[The request]:
Copy out every line of the material below that contains the string "Task". Uppercase and lowercase must match.

*-*-*

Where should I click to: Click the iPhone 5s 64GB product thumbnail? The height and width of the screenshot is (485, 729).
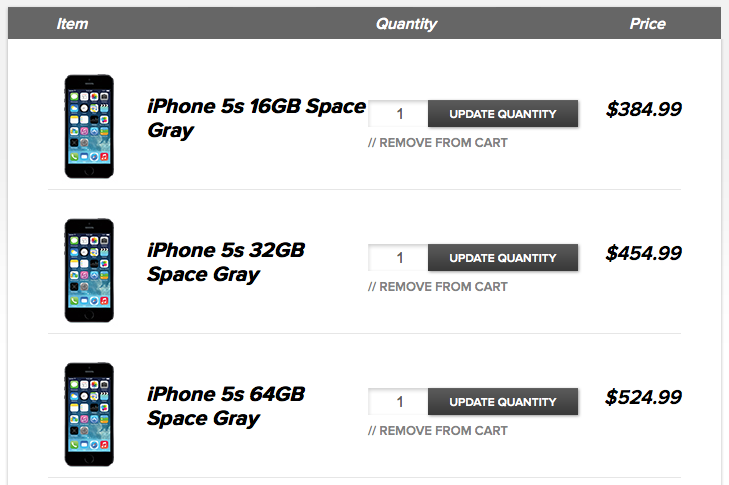89,414
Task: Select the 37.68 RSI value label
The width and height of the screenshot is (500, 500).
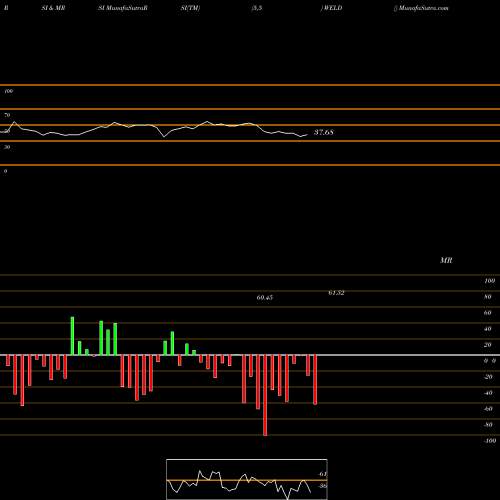Action: pyautogui.click(x=324, y=132)
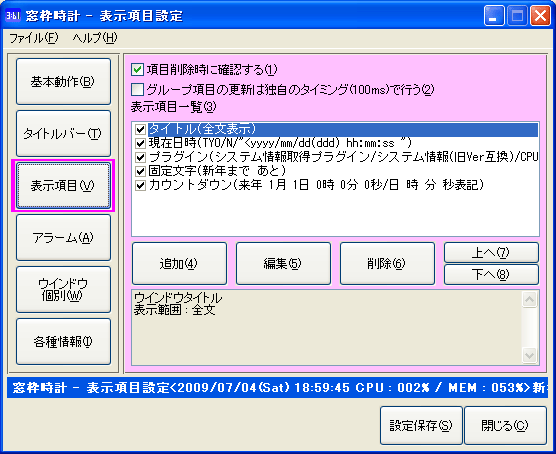The height and width of the screenshot is (454, 556).
Task: Open the アラーム(A) settings page
Action: click(63, 237)
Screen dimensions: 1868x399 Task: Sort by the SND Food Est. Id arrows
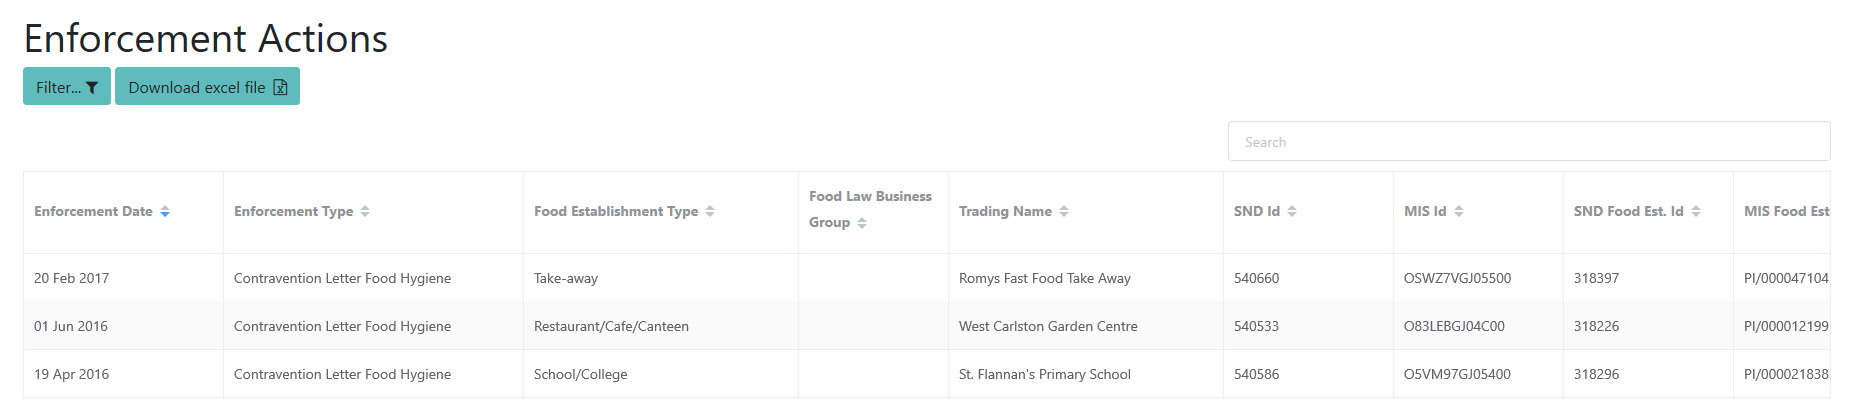1696,211
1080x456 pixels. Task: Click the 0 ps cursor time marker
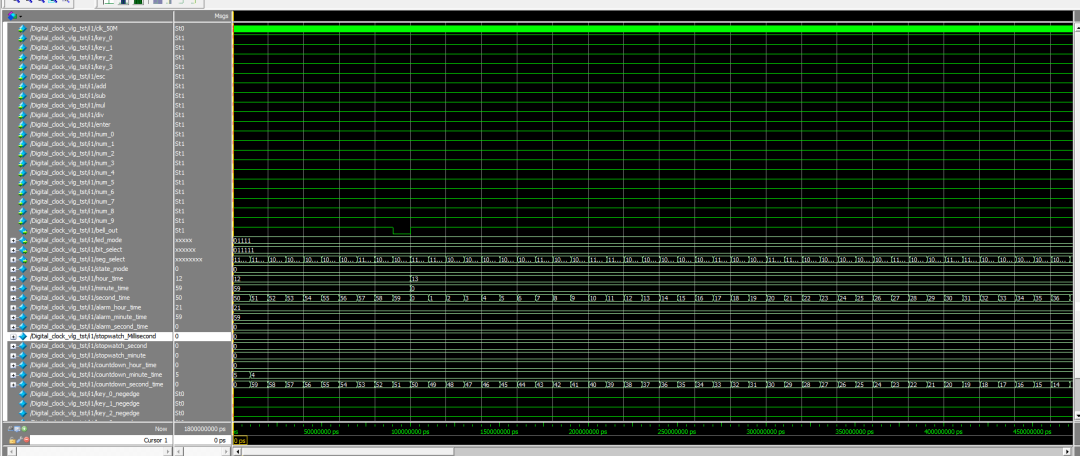coord(239,440)
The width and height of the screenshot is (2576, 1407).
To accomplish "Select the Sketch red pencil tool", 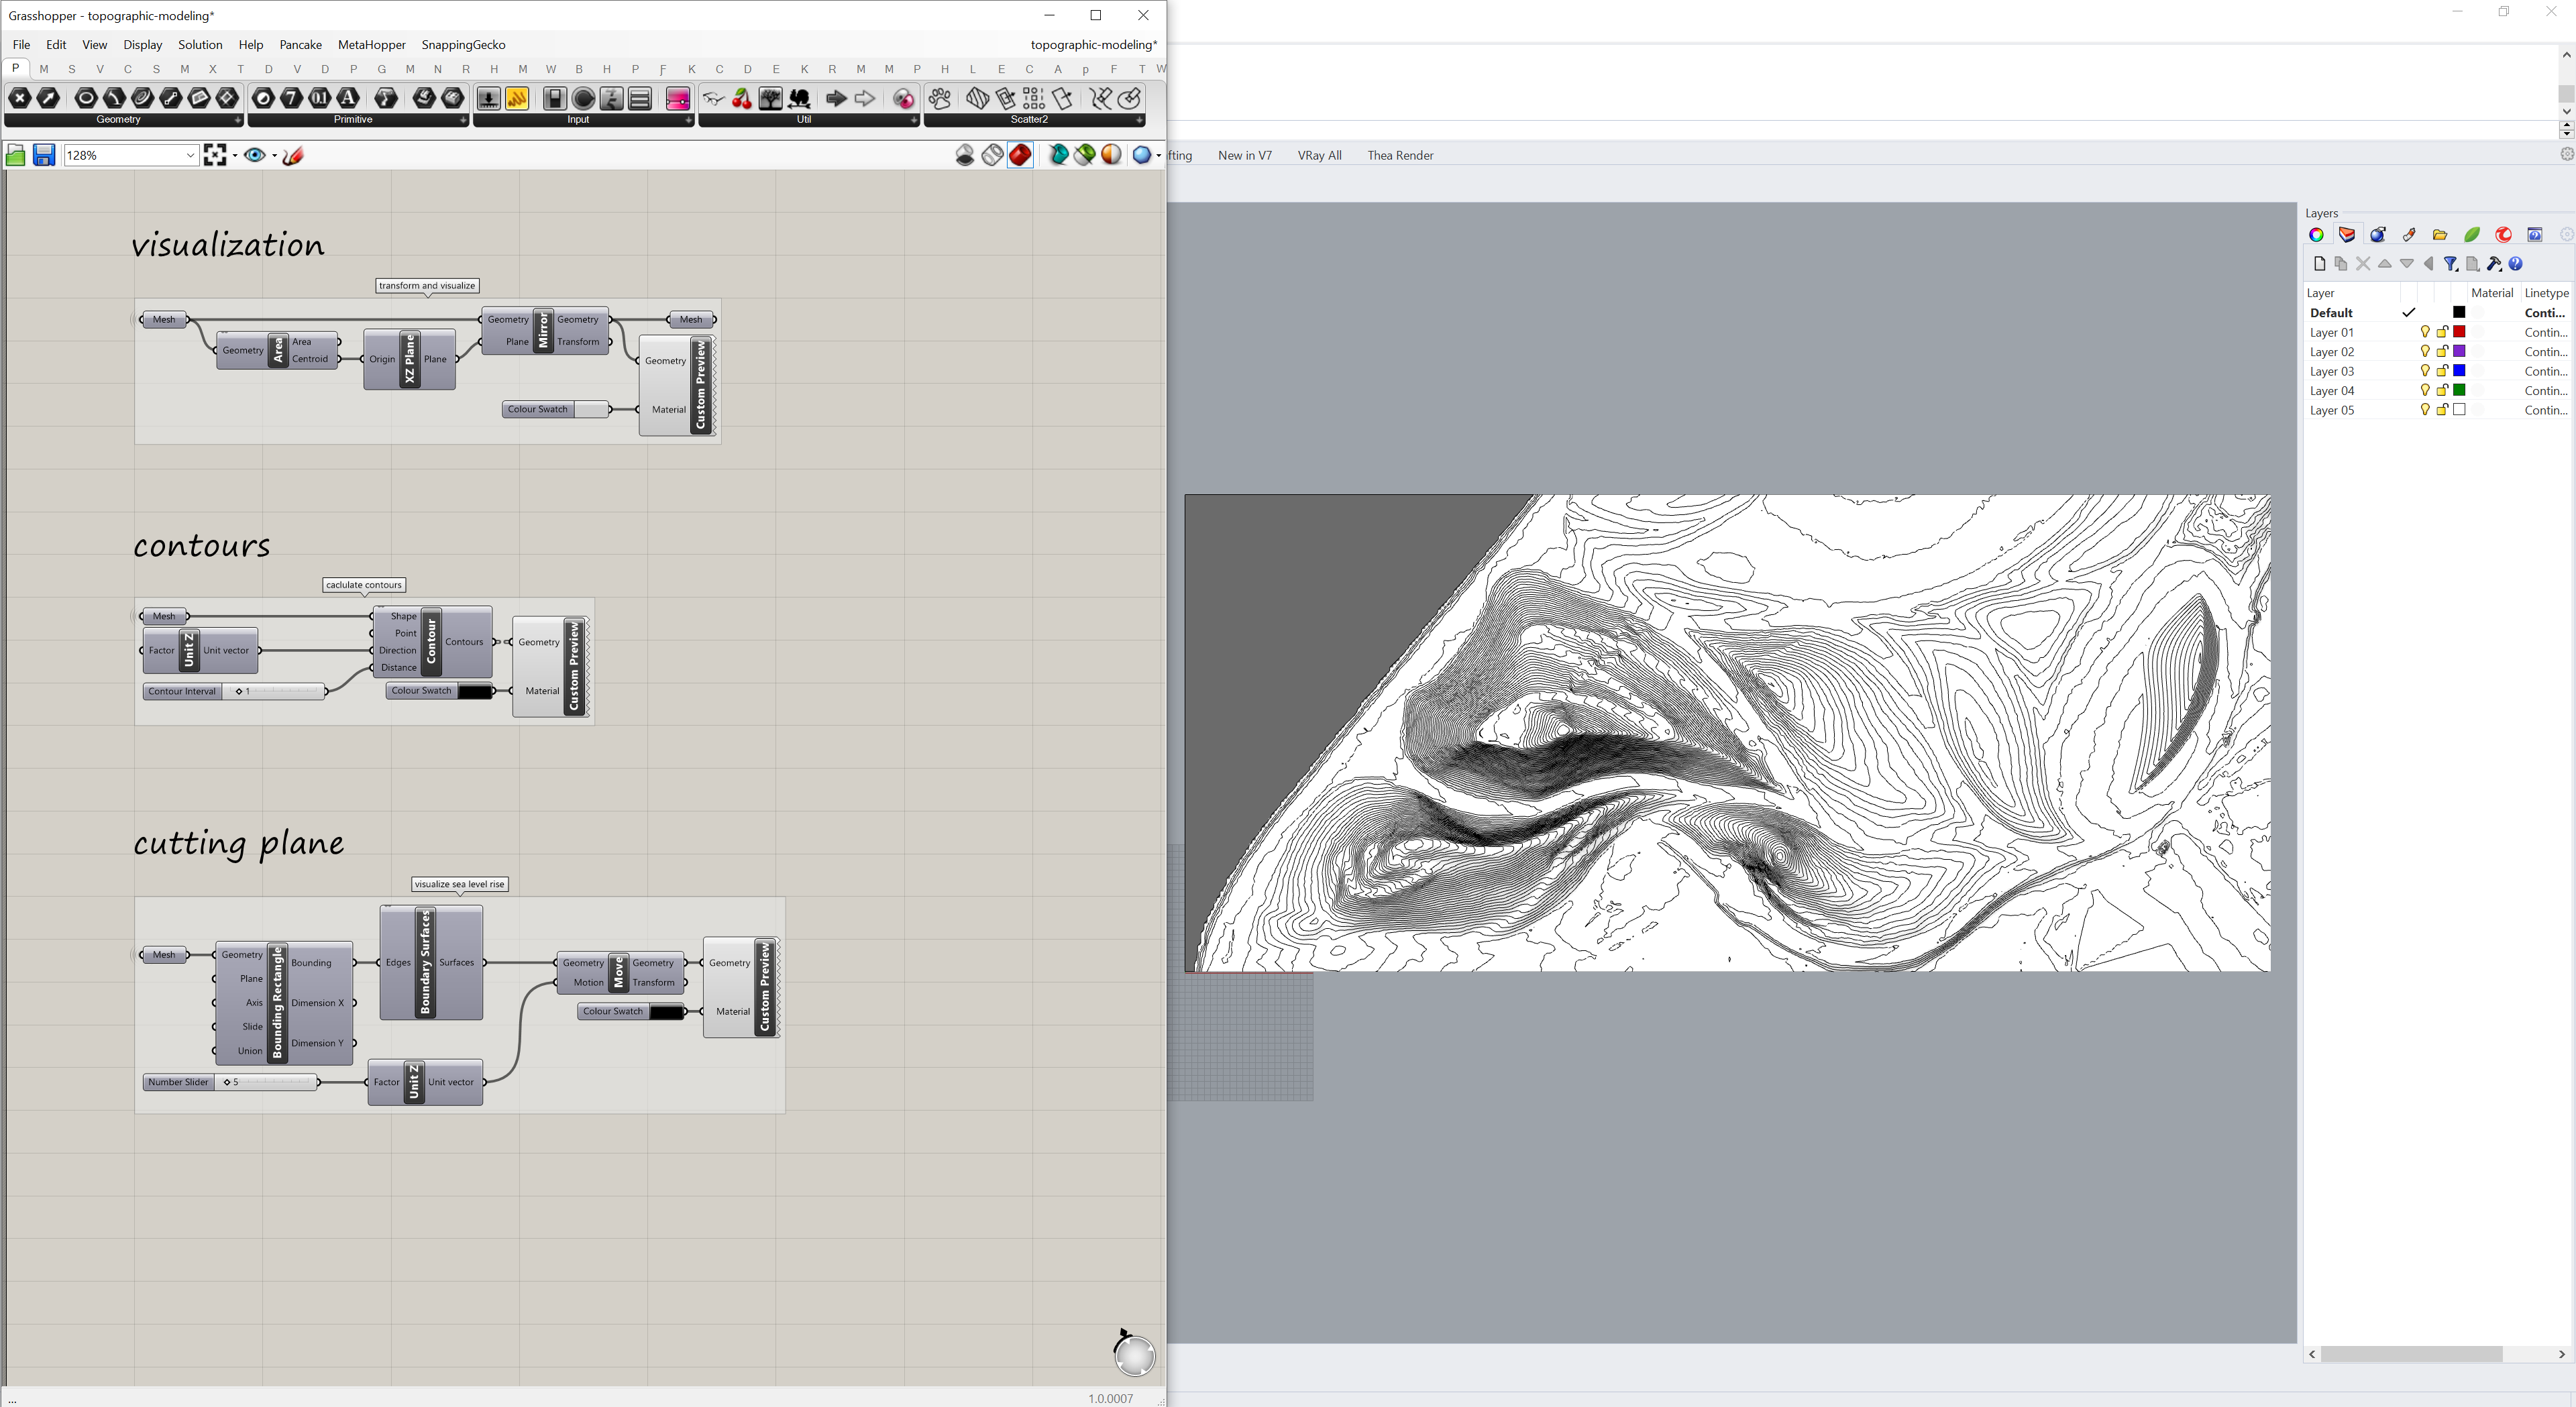I will pos(293,155).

*-*-*

[Written answer]:
Task: Select the 37.68 RSI value label
Task: Open the アラーム(A) settings page
Screen dimensions: 1868x399 Task: Sort by the SND Food Est. Id arrows
1080x456 pixels. Task: Click the 0 ps cursor time marker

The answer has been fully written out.